I'd take my chances and cut a fork out of a mangrove before coughing up $100 to get someone to mail me a new plastic foot.


----------



## No Bait / Lures Only (Apr 10, 2011)

In South East Louisiana i used aluminum duckbill type. Mostly cypress or fir wooden poles n y shaped wooden foot n cap.


----------



## TGlidden (May 24, 2013)

The shape works better. While I don’t use a wooden pole foot, the Carbon Marine unbridged foot is designed to mimic a guava fork. Without a bridge it’s easier to pull out of the mud. Also, quieter in and out of the water. Having the points in line with the pole it won’t skip on a hard bottom like a Stiffy style foot.


----------



## permitchaser (Aug 26, 2013)

I don't care what your PP foot is made of. That NC sucking mud will eat it

I'm keeping my plastic foot


----------



## EdK13 (Oct 3, 2013)

Its all BS. Except the gayness. That is real.


----------



## Zika (Aug 6, 2015)

EdK13 said:


> Its all BS. Except the gayness. That is real.


LOL


----------



## CPurvis (Apr 6, 2016)

LowHydrogen said:


> I do have an old wooden push pole that someone was trying to pass off as a closet rod, in Home Depot. But that's just because I refuse to buy a push pole that costs more than the boat it's pushing.


Come on man really!!! All this time on here and you can't find you a decent used push pole!!?


----------



## Backcountry 16 (Mar 15, 2016)

You


LowHydrogen said:


> I only use guava breaking sticks for my pitbulls.[/QUOTEYou should probably kill that pit bull according to dipshit @Capnredfish.


----------



## BassFlats (Nov 26, 2018)

The guava pp foot is an accessory in the Fish Hippie apparel line.


----------



## LowHydrogen (Dec 31, 2015)

CPurvis said:


> Come on man really!!! All this time on here and you can't find you a decent used push pole!!?

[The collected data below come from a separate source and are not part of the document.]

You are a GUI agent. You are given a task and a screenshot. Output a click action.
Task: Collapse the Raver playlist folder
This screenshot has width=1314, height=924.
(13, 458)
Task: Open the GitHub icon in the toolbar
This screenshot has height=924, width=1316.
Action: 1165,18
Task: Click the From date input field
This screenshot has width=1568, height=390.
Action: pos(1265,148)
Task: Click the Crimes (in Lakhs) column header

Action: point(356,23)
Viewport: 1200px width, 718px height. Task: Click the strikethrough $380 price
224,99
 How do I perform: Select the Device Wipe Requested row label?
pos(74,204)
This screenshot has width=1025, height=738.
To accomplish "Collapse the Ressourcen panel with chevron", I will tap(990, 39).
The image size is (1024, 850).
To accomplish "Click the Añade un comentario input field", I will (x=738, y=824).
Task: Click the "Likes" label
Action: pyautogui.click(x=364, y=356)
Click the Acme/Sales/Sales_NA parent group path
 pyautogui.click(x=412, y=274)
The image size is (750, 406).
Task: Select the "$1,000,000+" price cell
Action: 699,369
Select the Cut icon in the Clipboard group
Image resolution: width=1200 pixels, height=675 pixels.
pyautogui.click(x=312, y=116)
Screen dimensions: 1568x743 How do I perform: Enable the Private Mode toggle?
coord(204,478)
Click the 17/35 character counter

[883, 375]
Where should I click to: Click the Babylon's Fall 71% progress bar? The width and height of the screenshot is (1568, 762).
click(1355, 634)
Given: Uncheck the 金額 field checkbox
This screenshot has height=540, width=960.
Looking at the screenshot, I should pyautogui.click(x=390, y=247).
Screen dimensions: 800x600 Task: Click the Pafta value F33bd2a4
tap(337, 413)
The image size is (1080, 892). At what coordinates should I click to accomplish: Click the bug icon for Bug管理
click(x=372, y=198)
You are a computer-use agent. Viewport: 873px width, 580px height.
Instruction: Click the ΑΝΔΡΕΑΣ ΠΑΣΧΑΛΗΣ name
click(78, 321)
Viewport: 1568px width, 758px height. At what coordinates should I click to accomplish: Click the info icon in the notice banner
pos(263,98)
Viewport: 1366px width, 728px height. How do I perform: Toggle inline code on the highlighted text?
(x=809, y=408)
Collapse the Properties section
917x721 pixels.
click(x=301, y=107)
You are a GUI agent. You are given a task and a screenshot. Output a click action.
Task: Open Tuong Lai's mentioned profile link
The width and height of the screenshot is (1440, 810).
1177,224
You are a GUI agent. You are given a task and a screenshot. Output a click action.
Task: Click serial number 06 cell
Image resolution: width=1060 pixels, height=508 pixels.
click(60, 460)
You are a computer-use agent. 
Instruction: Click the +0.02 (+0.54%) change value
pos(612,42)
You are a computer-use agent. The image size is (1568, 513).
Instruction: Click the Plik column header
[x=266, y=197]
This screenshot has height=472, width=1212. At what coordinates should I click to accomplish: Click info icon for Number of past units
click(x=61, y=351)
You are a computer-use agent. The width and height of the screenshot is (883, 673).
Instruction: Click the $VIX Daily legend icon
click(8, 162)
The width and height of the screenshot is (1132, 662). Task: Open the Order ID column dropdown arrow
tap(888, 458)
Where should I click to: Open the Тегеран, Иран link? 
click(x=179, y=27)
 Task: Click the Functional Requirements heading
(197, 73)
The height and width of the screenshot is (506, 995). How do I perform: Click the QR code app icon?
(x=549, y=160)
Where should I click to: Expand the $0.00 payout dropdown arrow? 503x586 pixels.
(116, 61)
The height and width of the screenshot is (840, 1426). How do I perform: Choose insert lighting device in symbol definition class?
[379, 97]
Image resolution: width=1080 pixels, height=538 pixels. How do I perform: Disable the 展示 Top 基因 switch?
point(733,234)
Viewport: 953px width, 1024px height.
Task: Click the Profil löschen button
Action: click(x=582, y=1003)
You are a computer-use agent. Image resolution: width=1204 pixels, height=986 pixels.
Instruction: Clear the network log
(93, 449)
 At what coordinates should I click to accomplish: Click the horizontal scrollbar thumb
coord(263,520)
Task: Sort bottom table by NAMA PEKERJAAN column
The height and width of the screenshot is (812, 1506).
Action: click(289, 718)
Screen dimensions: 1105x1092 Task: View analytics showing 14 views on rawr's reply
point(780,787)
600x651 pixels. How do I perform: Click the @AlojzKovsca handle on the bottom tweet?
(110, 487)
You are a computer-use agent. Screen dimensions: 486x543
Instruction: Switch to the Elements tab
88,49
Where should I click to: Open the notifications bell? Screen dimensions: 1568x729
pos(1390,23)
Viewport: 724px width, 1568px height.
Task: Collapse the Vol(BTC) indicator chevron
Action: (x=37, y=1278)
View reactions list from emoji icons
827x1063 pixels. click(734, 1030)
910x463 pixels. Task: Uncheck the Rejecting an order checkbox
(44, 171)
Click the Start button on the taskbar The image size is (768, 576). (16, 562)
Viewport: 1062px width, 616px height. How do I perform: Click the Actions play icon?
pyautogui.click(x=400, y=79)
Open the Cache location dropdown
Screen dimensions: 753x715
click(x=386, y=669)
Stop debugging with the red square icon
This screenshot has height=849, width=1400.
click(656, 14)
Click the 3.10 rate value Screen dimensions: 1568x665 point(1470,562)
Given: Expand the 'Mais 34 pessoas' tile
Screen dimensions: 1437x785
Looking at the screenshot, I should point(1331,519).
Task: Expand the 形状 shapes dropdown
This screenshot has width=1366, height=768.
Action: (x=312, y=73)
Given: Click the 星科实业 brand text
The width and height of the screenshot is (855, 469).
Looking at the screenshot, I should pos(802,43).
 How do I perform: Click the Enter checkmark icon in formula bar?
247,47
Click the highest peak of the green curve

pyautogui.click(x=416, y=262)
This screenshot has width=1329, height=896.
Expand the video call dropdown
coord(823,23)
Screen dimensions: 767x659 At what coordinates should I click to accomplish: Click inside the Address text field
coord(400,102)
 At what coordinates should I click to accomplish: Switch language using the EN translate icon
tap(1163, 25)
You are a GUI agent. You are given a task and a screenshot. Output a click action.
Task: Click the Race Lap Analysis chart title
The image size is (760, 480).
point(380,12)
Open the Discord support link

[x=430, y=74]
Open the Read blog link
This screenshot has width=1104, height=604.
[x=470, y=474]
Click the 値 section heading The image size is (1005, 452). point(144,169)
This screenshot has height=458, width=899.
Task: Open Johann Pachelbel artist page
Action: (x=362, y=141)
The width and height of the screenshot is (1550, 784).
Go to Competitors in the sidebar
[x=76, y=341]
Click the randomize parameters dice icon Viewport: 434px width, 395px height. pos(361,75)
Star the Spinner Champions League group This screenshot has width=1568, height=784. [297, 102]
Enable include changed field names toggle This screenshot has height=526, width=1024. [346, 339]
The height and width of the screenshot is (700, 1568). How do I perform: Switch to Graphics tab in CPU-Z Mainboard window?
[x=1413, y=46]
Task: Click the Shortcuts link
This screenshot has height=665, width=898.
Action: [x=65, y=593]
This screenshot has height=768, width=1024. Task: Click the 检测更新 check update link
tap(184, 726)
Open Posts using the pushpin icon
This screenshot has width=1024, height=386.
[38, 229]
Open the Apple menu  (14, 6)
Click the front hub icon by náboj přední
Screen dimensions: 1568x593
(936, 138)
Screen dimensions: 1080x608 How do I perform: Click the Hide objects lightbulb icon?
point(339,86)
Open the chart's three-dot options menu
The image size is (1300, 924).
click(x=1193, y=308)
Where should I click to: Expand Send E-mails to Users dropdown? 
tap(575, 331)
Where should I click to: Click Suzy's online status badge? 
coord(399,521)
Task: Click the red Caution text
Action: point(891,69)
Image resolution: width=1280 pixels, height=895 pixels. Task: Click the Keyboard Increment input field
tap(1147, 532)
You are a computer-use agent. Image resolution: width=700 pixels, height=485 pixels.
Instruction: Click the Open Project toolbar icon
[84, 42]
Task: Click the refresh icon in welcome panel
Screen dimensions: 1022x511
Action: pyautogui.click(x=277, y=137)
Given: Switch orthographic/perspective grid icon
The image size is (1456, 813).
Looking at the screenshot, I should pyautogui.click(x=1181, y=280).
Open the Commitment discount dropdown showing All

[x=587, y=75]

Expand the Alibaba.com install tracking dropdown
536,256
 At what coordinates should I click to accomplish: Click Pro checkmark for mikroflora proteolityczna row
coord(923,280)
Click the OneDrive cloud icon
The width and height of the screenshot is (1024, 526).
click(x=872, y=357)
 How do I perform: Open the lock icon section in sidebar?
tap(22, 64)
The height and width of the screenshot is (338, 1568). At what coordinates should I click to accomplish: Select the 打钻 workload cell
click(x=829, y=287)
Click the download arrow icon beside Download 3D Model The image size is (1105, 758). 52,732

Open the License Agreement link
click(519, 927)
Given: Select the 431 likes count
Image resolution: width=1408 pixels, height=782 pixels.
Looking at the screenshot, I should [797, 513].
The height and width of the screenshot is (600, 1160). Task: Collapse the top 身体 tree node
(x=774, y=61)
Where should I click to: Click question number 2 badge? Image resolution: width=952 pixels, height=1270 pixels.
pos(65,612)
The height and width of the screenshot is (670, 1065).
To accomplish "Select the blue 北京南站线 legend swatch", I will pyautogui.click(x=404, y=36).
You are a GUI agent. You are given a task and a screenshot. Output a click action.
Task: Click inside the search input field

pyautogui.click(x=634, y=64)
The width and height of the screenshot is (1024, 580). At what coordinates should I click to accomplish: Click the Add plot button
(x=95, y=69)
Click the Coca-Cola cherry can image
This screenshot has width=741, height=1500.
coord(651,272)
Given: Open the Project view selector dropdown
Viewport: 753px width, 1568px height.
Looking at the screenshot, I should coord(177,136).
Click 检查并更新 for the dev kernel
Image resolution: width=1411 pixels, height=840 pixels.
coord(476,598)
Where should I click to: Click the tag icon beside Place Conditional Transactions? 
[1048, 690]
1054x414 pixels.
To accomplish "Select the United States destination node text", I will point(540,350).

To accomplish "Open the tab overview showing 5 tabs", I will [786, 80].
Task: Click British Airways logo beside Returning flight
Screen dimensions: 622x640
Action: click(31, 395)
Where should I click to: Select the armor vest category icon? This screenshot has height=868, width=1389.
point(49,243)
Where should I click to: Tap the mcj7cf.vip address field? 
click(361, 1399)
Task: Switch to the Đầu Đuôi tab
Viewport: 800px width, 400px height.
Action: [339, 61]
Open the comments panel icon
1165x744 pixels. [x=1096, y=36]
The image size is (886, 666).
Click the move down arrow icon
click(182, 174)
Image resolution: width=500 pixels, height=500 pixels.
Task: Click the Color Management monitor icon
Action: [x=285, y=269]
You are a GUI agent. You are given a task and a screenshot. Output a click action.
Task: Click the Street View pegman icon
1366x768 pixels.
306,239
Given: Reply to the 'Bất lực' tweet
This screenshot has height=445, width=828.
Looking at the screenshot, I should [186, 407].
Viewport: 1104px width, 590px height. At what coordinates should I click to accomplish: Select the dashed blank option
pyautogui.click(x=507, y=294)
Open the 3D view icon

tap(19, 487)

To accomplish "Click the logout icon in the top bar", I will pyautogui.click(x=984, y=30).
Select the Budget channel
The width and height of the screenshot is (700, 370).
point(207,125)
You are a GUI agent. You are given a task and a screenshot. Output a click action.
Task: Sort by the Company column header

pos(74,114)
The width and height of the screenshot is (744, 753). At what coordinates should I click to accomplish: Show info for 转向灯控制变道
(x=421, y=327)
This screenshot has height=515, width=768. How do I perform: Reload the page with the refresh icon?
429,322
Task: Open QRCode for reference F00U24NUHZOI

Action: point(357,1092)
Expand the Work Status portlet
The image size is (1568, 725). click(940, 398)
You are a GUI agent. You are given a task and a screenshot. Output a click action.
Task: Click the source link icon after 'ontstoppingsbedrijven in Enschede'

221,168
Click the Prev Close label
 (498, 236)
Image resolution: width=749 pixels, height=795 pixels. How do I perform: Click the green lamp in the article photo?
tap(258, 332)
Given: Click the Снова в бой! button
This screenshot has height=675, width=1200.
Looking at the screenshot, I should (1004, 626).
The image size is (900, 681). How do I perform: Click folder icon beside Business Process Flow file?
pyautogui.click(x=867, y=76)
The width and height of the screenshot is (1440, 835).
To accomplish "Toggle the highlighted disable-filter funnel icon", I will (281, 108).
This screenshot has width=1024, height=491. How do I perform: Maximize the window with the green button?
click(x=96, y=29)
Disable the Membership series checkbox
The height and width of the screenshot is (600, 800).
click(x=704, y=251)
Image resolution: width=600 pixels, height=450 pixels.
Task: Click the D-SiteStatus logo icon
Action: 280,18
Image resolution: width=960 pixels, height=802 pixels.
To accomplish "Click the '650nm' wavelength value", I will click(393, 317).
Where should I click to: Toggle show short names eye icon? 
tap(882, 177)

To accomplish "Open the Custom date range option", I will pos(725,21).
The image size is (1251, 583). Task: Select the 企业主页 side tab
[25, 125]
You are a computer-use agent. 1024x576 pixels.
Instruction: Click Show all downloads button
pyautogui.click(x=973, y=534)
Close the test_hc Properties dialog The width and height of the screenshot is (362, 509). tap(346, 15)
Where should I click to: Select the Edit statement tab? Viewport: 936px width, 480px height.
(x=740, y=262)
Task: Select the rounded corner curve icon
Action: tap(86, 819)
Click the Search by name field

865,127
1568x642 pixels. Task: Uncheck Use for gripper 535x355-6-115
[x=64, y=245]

Haha. For that boat I didn't really need one any better. I replaced that boat with the Little Jewel, and I'm going to sell it soon so never really worried about it.

That wooden closet dowel actually didn't do too bad. 

Thought about one of these but then decided to stick with the wood dowel.

https://mgs4u.com/fiberglass-push-poles/


----------



## lemaymiami (Feb 9, 2007)

For all of you high tech, no expense too much anglers... consider that the best guides in the islands used a simple wooden pole to put folks on fish for years and years.


----------



## NDuncan (Jun 18, 2016)

When Dick Snyder first attempted to make fiberglass pole vault poles in his Miami rod blank manufacturing plant he had some rejects, when I found this out I asked him to sell me one. Dick said they were heavier than the wooden push poles being used at the time and he thought they would be too heavy for a push pole. I began using the pole and found it to be durable, the heavy weight was a problem but my fishing friends and I were young in the early-60’s and it suited our purposes just fine. At my urging, Dick soon started making lighter weight versions that became popular as the first fiberglass push poles.


----------



## dafjib (Mar 7, 2019)

Lagoonnewb said:


> Ive seen a lot of people talk about them and how they want one, and I’ve seen a few in person as well. What are the benefits of one over a standard stiffy/carbon marine fork? I understand it’s a very hard wood so it probably won’t break or wear down over time like a plastic one would but is that really the only plus side to them? This is an honest inquiry lol, just can’t imagine paying top dollar for a stiffy/carbon marine pushpole only to cut it and put a guava fork on it.


I might be old school ,but I cut a 2in. Bamboo pole stuck a pvc cap end on it a sprayed it with Flex spray and it has lasted me for 3yrs.,and people that have tried it love it . cost me 15.00.


----------



## dafjib (Mar 7, 2019)

lemaymiami said:


> For all of you high tech, no expense too much anglers... consider that the best guides in the islands used a simple wooden pole to put folks on fish for years and years.


With you on that ,Bamboo rocks and its free !!!


----------



## Smackdaddy53 (Dec 31, 2012)

My Stiffy foot is about worn out. I’m making a wooden foot.


----------